Pixel coordinate grounding data
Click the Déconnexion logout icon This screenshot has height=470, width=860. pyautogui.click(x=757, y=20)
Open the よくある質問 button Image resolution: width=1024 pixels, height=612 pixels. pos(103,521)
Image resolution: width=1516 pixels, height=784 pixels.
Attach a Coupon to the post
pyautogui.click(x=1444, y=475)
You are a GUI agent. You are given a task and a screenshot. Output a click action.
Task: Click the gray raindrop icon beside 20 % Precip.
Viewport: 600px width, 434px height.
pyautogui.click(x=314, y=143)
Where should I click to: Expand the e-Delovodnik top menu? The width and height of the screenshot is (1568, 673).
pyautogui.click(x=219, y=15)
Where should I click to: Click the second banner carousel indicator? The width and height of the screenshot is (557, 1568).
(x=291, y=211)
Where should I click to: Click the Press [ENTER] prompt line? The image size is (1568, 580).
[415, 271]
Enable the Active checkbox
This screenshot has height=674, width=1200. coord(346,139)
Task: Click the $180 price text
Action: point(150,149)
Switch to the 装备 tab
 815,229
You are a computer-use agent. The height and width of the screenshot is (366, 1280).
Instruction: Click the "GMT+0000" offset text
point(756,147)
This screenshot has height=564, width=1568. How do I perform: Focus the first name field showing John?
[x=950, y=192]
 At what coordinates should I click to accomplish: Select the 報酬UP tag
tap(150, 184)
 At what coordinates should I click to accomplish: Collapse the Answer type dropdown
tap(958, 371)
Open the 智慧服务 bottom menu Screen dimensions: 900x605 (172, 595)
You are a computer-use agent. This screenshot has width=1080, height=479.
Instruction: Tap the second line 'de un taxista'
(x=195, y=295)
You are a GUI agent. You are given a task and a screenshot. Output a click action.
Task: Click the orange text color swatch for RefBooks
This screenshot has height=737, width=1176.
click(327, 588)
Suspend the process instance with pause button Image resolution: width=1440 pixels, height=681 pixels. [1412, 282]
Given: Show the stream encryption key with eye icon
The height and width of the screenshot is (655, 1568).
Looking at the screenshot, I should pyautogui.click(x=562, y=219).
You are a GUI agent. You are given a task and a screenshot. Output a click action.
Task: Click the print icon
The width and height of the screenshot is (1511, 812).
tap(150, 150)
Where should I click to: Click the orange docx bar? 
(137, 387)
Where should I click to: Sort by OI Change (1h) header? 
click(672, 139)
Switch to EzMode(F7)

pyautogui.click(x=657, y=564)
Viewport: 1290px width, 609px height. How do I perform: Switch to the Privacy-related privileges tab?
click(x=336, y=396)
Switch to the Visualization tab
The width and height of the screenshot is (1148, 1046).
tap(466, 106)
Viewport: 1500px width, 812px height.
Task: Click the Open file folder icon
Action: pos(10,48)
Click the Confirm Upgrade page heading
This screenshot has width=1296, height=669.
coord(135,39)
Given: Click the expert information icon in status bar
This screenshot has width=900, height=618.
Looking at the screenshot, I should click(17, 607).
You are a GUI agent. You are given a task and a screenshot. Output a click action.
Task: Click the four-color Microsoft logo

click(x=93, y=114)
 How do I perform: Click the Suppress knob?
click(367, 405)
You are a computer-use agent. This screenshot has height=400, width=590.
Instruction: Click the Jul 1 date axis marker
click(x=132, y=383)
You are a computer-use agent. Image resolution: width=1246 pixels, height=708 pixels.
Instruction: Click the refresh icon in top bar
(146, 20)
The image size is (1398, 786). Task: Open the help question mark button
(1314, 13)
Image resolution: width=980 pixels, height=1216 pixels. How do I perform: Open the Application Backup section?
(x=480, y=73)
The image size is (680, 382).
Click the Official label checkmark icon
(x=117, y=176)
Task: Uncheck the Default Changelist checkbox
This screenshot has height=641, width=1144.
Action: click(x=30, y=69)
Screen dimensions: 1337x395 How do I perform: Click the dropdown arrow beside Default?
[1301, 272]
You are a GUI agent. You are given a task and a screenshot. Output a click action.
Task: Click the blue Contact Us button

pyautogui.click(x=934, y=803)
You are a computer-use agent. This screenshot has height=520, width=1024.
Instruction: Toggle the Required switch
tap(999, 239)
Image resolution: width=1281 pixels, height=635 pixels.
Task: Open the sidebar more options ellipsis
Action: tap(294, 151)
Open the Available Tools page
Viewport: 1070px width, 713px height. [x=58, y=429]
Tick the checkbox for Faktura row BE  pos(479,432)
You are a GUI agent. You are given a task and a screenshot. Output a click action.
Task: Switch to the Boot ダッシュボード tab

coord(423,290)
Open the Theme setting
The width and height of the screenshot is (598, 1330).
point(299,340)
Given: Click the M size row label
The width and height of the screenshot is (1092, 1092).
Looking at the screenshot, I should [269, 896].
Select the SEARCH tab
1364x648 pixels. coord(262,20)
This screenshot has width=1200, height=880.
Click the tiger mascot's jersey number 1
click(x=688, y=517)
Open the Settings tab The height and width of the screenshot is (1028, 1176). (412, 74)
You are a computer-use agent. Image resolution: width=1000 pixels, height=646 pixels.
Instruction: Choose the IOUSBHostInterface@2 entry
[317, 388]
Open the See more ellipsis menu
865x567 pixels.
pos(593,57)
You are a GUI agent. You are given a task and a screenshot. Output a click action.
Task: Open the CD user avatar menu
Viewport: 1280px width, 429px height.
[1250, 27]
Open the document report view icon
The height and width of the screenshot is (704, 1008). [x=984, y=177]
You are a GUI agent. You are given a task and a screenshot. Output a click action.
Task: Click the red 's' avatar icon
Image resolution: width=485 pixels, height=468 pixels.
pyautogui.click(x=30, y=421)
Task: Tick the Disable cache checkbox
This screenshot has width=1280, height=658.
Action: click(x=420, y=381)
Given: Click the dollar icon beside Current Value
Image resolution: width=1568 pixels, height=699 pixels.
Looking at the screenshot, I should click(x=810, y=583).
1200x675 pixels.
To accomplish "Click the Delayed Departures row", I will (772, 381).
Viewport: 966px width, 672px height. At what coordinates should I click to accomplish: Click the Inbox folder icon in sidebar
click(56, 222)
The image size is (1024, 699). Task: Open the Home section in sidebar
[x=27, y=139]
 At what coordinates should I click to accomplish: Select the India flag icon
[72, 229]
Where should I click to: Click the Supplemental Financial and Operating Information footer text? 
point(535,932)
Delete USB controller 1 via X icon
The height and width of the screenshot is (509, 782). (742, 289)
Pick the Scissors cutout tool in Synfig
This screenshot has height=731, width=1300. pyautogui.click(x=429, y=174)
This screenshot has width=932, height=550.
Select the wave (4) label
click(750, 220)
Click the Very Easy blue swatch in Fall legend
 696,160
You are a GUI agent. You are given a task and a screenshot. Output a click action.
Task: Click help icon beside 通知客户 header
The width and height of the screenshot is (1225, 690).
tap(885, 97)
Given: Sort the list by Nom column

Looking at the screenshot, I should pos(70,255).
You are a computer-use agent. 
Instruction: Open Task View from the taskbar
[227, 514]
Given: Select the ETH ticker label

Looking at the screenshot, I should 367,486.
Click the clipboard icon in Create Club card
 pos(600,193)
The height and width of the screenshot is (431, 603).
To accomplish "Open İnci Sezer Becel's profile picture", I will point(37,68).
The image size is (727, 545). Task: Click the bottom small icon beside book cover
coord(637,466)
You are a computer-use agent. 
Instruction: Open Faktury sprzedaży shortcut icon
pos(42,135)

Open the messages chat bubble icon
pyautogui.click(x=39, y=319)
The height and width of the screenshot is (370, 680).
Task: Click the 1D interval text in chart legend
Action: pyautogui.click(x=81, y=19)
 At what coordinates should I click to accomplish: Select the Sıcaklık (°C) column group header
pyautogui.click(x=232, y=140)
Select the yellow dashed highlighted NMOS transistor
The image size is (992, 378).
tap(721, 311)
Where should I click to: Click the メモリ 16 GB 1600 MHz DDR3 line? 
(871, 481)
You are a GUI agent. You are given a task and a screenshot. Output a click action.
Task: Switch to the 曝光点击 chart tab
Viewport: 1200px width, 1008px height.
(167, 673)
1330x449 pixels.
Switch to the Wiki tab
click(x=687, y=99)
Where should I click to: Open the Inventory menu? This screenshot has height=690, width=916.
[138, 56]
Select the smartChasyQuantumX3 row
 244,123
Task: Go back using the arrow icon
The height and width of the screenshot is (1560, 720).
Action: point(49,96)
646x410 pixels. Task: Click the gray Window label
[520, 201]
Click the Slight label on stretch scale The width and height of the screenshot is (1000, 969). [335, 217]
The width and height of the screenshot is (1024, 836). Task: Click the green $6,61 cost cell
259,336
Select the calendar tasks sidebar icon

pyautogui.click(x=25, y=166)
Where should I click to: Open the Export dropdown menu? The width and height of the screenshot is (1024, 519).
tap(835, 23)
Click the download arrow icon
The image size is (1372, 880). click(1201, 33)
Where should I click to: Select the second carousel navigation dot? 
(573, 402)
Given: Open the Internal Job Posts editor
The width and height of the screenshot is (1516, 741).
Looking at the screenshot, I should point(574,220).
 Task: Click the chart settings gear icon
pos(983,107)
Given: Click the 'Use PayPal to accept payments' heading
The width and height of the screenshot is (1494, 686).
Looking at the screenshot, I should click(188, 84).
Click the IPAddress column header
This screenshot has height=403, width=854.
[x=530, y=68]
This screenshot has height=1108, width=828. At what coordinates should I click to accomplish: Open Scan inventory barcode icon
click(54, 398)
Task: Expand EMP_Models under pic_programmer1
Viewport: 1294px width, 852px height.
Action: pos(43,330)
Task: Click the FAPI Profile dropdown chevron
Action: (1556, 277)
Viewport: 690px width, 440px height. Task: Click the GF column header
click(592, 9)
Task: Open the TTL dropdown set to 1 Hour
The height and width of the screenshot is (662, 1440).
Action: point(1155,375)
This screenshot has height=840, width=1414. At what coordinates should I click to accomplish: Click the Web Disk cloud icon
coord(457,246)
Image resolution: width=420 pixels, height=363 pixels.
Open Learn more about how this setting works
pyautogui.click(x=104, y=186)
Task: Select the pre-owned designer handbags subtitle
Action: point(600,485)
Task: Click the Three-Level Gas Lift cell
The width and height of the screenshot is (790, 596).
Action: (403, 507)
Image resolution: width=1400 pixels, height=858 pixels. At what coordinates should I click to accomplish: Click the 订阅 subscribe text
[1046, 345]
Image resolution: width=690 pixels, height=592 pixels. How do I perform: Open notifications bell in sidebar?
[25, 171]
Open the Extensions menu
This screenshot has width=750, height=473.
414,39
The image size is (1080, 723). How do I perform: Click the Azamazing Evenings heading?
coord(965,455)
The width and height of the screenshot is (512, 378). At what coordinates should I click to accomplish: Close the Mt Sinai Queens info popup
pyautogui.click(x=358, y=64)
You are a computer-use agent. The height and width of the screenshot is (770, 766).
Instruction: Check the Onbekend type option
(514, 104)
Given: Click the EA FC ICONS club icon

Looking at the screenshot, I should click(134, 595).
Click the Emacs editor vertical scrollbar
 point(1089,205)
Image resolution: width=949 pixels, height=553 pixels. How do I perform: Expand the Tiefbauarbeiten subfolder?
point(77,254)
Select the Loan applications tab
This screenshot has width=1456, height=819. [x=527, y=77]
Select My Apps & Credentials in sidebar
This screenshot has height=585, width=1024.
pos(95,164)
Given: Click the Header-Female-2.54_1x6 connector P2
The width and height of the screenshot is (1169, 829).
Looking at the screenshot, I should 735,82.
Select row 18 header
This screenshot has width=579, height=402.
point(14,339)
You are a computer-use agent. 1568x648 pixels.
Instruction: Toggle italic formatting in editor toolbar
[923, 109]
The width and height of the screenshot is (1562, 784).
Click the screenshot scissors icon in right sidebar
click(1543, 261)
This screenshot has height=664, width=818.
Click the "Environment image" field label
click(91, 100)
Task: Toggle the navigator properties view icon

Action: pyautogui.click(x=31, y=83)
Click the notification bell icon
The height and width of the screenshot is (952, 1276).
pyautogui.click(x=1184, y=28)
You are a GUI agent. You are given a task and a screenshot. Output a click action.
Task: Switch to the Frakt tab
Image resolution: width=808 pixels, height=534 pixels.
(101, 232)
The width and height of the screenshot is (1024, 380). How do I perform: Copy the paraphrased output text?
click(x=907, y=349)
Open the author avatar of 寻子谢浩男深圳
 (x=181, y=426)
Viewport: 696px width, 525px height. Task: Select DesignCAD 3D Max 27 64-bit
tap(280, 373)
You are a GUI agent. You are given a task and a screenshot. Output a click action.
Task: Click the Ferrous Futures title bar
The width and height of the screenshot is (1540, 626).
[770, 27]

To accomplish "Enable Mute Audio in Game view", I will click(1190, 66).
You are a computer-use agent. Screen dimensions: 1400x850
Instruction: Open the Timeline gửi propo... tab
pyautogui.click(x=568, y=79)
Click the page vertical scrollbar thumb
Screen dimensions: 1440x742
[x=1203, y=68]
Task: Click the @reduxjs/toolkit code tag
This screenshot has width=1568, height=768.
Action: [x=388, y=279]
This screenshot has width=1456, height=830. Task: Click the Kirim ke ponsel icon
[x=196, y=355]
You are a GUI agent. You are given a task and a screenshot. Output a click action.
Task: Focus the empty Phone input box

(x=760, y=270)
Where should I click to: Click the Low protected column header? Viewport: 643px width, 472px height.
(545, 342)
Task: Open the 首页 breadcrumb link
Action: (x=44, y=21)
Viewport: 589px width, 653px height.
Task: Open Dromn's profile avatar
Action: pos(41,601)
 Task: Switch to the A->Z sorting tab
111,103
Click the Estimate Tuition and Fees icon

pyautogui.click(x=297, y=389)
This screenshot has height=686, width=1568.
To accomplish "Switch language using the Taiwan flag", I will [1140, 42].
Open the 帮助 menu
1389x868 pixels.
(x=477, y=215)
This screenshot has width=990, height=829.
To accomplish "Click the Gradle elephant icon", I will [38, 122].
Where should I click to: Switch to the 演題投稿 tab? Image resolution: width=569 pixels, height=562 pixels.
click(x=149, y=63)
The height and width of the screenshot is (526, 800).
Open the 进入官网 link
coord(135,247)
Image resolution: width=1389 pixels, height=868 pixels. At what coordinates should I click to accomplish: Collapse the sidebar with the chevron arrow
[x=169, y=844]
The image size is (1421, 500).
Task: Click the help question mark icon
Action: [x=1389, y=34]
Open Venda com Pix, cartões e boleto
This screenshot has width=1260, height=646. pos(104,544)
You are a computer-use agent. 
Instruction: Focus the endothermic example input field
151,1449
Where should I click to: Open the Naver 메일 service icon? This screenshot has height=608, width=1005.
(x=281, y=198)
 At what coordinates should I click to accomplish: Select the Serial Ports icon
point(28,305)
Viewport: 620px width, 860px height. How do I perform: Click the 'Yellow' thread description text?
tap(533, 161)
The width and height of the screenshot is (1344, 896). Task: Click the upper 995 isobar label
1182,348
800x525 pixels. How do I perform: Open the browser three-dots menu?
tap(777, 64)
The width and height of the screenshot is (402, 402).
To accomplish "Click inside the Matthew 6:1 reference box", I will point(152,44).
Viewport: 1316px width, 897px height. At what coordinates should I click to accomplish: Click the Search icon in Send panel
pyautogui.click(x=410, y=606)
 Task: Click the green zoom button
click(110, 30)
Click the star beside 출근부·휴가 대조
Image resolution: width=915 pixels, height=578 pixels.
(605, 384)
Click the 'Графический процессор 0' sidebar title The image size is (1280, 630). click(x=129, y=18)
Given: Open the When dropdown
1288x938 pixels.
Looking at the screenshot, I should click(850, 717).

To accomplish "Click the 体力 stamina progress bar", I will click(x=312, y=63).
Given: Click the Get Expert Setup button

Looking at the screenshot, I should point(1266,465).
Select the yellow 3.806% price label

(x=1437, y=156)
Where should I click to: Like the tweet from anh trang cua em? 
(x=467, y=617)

=== REQUIRED WORK ===
Reprint exactly the lines above that start at the one with "Click the Official label checkmark icon" and end at the one with "Tick the checkbox", keeping both and adding none.

=== ANSWER AREA ===
Click the Official label checkmark icon
(x=117, y=176)
Task: Uncheck the Default Changelist checkbox
This screenshot has height=641, width=1144.
Action: click(x=30, y=69)
Screen dimensions: 1337x395 How do I perform: Click the dropdown arrow beside Default?
[1301, 272]
You are a GUI agent. You are given a task and a screenshot. Output a click action.
Task: Click the blue Contact Us button

pyautogui.click(x=934, y=803)
You are a computer-use agent. This screenshot has height=520, width=1024.
Instruction: Toggle the Required switch
tap(999, 239)
Image resolution: width=1281 pixels, height=635 pixels.
Task: Open the sidebar more options ellipsis
Action: tap(294, 151)
Open the Available Tools page
Viewport: 1070px width, 713px height. [x=58, y=429]
Tick the checkbox for Faktura row BE  pos(479,432)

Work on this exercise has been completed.